One of the earliest decisions the government took was to balloon a new plenipotentiary to the provisional government at Tours. The courageous Léon Gambetta, Minister of the Interior, volunteered for this adventure, and on 7 October he soared out of Paris in the Armand Barbès. But his bravery did not have quite the desired consequences. With Gambetta’s intentions uncertain, and with a harsh winter beginning to close in, Trochu decided very late in the day to launch his major sortie from Paris, across the Marne to the south-east. Set for 29 November, it was designed to break the siege in co-ordination with an offensive by Gambetta’s forces outside. But not until the 24th, only five days before the planned attack, was the despatch notifying Gambetta of it sent out aboard the Ville d’Orléans. The balloon took off under cover of darkness, shortly before midnight, and fifteen hours later landed—in Norway, 1,400 kilometres away. It was an astonishing voyage worthy of the imagination of Jules Verne, but it meant that the vital message reached Tours too late for Gambetta to co-ordinate his forces with Trochu’s break-out. As a result, the supreme effort to free the city from the Prussian stranglehold collapsed. Morale in Paris plummeted, and hunger and bitter cold began to do their worst.

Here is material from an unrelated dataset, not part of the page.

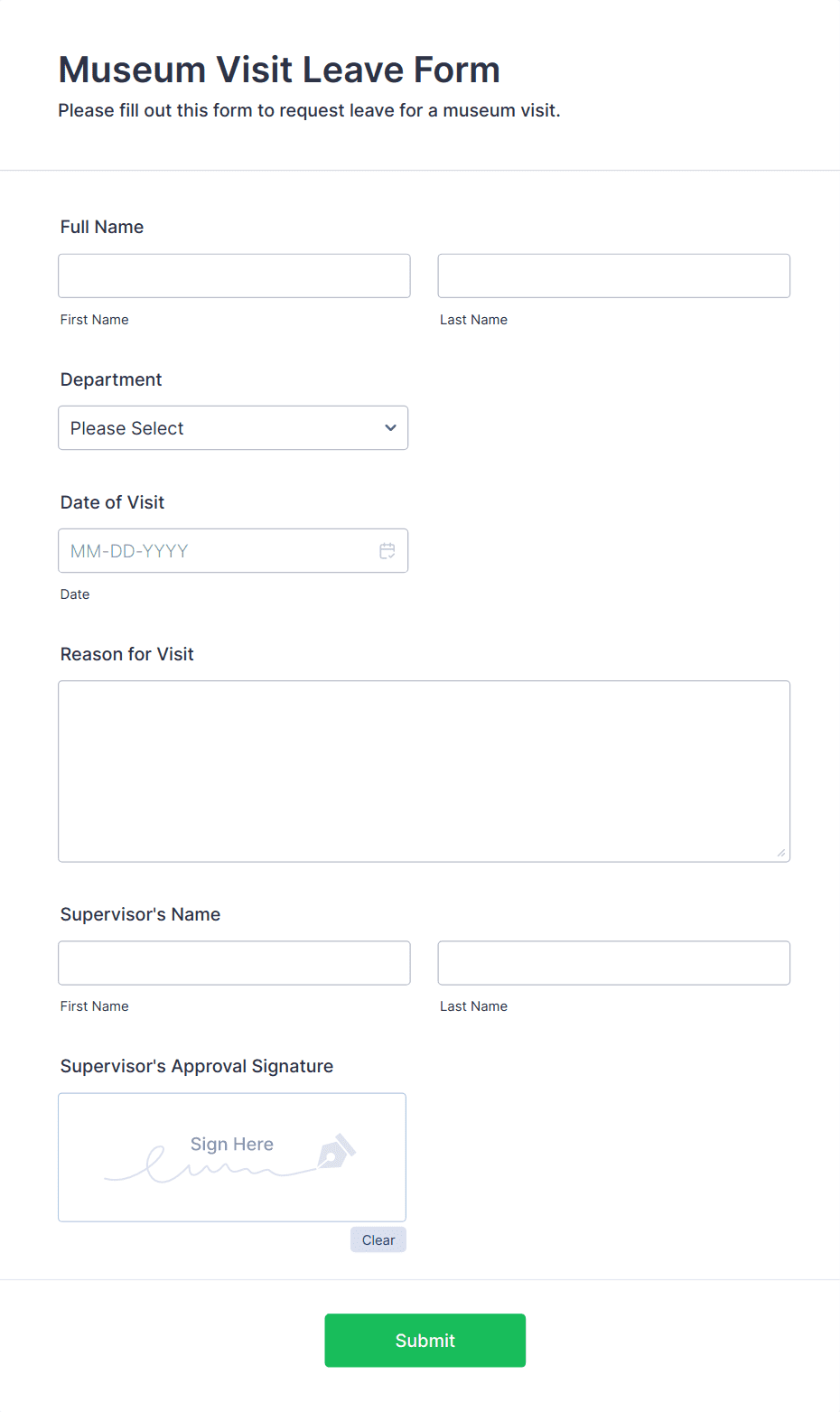Viewport: 840px width, 1412px height.
Task: Click the 'Museum Visit Leave Form' heading
Action: [x=279, y=70]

The Ville d’Orléans’ trip was a rare failure. Altogether some sixty-five manned balloons left Paris during the siege. They carried 164 passengers, 381 pigeons, five dogs and nearly eleven tonnes of despatches, including approximately two and a half million letters, and only two balloonists died. The news they brought of Paris’s continued resistance helped generate sympathy abroad for the French cause, as well as arousing hope in the provinces. But, above all, the knowledge that the city was not completely isolated from the outside world and that other French forces were still resisting the enemy somewhere in the provinces did a great deal to maintain Parisian morale. Though she was doomed, Paris could always point with pride to the epic of the balloons.

The balloon was not the only scientific development to preoccupy fertile Parisian minds during the siege. All kinds of inventions and ideas were put before the government, so that even before the Prussians got near to Paris it was obliged to set up a Comité Scientifique to handle this torrent of innovation. Most of the suggestions mixed science fiction with straightforward fantasy. One proposal was to poison the Seine where it left Paris; another was to set free the more dangerous animals from the zoo. But some of the “inventions,” though seemingly unworkable in 1870, have a certain familiarity today. There was the “mobile rampart,” a precursor of the tank (offered by an Italian engineer to Mayor Clemenceau of Montmartre, to whom as Premier of France in 1918 the tank would be a matter of national survival); there were gas shells that would give out “suffocating vapours”; and there were “pockets of Satan,” filled with petroleum, which would explode over enemy positions, coating them with napalm-like fire. One modern-minded scientist conceived the idea of bombarding the Prussian lines with bottles containing smallpox germs. The search for new weapons led to a number of fatal accidents; one victim was the inventor of the hand-grenade, who blew himself up in his laboratory.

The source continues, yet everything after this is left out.